BRIEF :: Could you reproduce the lines below from the one with "Terms & Conditions (71, 2452)" through the one with "[Close dialog] (1319, 613)"? Keep both ends and add nothing.

Stored data
== Segment start ==
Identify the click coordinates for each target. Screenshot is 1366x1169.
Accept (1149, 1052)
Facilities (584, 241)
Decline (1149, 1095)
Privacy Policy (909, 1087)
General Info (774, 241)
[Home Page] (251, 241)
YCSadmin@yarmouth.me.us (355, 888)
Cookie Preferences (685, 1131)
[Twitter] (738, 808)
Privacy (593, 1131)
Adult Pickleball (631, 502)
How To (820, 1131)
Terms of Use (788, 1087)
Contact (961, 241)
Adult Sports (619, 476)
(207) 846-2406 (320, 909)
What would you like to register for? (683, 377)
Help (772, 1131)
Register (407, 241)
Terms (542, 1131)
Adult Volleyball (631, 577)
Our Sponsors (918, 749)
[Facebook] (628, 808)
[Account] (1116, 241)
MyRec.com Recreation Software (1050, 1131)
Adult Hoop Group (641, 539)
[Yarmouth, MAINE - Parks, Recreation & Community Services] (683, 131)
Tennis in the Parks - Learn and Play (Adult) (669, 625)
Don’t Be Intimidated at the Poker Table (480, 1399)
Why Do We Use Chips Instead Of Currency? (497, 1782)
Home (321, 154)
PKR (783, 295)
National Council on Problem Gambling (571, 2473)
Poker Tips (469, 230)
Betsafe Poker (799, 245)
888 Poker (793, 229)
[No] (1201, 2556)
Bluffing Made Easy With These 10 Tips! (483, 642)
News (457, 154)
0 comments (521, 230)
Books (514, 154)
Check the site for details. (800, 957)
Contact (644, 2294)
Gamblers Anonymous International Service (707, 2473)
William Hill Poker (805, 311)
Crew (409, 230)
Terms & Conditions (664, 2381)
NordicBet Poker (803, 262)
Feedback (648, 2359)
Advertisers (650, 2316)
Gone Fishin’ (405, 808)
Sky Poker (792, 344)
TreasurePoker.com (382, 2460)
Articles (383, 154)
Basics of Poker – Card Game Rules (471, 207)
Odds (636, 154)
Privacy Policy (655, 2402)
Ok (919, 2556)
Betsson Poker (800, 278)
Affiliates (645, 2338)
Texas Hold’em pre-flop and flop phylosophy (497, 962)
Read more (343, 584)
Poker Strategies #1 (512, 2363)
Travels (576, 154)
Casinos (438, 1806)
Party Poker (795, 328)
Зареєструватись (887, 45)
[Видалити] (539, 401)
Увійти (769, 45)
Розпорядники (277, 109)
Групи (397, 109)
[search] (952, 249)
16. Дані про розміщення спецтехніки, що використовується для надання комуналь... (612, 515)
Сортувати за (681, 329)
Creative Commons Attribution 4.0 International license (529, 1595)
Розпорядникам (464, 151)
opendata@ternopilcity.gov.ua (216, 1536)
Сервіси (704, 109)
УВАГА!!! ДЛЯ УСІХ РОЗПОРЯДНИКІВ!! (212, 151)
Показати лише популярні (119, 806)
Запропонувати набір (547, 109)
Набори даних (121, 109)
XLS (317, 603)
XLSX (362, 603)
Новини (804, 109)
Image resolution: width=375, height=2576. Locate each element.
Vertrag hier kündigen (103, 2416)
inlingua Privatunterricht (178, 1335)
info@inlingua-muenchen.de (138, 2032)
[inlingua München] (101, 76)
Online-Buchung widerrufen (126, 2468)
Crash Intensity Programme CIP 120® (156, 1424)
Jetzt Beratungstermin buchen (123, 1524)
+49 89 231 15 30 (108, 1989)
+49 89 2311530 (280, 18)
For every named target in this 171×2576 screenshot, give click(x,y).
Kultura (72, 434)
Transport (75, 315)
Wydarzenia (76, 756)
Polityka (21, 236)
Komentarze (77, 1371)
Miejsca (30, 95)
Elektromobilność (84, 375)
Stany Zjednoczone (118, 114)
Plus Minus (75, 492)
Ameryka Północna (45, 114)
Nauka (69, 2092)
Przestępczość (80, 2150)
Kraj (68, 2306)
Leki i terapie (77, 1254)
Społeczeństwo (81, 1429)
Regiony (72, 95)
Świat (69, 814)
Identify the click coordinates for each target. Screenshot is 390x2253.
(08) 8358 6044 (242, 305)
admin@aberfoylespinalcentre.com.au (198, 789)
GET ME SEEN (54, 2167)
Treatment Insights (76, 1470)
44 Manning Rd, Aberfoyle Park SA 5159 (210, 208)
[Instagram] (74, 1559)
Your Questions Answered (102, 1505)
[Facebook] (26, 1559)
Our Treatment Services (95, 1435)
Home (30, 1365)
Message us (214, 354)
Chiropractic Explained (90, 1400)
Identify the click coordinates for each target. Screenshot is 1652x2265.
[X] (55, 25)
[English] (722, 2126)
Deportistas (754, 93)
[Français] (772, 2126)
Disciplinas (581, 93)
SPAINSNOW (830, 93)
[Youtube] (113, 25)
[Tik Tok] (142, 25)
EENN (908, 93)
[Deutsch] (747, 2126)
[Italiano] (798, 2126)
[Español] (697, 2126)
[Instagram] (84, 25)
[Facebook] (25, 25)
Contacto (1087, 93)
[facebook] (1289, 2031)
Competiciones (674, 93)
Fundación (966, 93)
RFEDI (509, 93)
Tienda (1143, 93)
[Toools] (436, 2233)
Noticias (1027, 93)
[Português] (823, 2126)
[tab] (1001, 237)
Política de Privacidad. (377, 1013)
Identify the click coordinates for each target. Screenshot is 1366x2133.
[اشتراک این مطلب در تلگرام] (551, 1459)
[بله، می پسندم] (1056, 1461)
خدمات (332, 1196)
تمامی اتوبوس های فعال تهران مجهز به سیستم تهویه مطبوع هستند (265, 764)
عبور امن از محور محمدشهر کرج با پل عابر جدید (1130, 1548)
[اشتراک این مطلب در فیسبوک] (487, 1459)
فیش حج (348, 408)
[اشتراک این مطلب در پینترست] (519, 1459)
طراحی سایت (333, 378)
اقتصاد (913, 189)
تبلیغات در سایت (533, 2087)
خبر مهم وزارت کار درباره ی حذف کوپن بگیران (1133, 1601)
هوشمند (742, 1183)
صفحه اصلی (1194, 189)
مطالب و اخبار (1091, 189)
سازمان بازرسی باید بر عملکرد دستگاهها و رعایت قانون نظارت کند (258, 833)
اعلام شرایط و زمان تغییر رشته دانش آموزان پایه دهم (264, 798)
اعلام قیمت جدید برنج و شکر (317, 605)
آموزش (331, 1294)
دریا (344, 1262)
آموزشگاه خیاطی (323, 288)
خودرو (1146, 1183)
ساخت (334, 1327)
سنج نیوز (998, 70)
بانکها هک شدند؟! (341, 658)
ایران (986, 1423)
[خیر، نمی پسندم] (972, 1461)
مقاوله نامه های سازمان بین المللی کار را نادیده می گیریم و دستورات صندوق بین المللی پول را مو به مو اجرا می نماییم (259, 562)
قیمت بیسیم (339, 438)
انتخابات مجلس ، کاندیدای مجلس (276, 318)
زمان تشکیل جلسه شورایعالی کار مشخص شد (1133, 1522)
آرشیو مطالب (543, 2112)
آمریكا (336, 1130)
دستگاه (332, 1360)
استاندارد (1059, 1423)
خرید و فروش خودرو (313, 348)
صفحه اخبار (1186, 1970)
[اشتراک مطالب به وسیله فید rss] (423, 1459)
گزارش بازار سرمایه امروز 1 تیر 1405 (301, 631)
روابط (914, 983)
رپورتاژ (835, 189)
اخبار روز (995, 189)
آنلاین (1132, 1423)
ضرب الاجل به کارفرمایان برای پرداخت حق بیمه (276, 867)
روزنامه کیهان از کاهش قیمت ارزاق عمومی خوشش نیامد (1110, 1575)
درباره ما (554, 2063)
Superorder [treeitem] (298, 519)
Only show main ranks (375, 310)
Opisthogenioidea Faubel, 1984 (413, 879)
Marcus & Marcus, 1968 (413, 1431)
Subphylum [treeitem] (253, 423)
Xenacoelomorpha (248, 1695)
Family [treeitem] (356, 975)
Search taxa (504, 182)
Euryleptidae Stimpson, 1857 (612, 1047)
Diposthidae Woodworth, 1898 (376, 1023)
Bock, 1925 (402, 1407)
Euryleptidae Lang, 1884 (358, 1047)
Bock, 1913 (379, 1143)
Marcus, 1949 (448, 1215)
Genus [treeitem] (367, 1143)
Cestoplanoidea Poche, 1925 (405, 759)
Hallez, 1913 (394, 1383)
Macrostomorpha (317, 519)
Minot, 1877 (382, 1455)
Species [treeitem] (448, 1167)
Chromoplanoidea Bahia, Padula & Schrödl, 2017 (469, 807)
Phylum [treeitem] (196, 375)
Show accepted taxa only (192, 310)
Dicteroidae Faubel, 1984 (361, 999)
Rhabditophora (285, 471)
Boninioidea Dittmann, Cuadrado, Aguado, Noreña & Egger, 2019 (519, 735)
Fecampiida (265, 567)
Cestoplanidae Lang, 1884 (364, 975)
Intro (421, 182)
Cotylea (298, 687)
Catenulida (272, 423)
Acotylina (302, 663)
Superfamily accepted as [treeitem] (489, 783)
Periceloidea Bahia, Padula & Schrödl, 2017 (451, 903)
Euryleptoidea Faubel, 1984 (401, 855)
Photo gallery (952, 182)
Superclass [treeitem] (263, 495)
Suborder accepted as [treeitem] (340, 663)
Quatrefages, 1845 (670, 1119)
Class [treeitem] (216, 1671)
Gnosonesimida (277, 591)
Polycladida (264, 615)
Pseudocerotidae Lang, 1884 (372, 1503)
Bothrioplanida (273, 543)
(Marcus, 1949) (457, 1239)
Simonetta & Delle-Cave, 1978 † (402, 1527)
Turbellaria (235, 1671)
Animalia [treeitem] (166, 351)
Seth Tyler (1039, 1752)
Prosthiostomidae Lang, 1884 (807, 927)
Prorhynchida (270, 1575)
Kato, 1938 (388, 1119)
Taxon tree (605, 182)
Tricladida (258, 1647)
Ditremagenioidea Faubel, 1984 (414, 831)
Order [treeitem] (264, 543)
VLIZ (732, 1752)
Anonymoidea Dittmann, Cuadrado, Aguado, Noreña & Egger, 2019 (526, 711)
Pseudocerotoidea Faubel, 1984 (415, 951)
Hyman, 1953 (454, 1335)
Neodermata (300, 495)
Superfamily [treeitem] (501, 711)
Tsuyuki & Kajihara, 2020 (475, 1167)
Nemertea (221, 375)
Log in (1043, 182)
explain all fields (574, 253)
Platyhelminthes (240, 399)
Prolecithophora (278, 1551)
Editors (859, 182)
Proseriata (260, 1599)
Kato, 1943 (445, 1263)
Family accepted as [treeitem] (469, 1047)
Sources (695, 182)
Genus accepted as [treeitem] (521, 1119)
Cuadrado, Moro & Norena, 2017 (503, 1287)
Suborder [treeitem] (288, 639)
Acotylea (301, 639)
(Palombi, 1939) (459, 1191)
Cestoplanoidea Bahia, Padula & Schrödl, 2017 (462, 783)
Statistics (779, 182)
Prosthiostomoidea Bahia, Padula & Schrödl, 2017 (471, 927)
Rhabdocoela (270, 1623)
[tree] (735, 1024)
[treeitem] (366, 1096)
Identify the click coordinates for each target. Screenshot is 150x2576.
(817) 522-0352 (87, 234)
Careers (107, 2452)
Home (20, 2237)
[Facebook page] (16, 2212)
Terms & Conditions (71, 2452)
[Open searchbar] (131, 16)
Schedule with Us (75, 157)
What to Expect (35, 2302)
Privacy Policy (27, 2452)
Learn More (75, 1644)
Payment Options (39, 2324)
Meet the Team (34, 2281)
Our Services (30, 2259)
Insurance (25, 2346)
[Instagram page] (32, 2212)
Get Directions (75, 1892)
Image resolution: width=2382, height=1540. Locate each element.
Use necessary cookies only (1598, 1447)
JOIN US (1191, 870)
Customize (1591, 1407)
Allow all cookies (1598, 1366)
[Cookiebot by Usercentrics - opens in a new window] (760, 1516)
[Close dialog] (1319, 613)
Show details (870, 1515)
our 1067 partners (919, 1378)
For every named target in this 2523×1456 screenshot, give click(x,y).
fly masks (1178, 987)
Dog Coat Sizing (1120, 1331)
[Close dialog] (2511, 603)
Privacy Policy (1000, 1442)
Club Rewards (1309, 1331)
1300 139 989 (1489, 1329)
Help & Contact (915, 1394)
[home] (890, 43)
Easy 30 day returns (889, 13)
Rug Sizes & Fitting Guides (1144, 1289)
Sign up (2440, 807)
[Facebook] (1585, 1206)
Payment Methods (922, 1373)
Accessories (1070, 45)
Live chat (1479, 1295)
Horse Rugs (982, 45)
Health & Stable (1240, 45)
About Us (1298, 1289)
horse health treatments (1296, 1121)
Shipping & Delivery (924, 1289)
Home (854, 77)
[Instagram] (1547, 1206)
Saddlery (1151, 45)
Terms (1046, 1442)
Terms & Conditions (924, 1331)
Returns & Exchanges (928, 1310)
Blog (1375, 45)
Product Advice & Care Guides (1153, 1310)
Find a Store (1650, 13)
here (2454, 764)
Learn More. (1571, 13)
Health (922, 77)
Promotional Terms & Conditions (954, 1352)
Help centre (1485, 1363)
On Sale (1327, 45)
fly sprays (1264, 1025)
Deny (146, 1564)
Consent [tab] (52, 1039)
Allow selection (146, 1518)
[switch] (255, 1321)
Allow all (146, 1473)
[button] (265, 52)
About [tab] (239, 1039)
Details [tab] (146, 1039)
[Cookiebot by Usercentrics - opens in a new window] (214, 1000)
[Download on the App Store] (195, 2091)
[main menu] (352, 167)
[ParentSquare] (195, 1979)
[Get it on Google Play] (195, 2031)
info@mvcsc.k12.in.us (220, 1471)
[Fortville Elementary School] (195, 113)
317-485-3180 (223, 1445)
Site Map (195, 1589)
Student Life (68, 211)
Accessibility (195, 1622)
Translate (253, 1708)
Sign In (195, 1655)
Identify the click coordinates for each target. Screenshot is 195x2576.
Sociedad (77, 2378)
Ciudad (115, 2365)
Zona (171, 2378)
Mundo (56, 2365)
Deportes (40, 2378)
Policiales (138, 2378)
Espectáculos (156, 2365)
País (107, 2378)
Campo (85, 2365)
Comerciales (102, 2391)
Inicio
== Segment end ==
OUTPUT ::
Terms & Conditions (71, 2452)
[Open searchbar] (131, 16)
Schedule with Us (75, 157)
What to Expect (35, 2302)
Privacy Policy (27, 2452)
Learn More (75, 1644)
Payment Options (39, 2324)
Meet the Team (34, 2281)
Our Services (30, 2259)
Insurance (25, 2346)
[Instagram page] (32, 2212)
Get Directions (75, 1892)
Image resolution: width=2382, height=1540. Locate each element.
Use necessary cookies only (1598, 1447)
JOIN US (1191, 870)
Customize (1591, 1407)
Allow all cookies (1598, 1366)
[Cookiebot by Usercentrics - opens in a new window] (760, 1516)
[Close dialog] (1319, 613)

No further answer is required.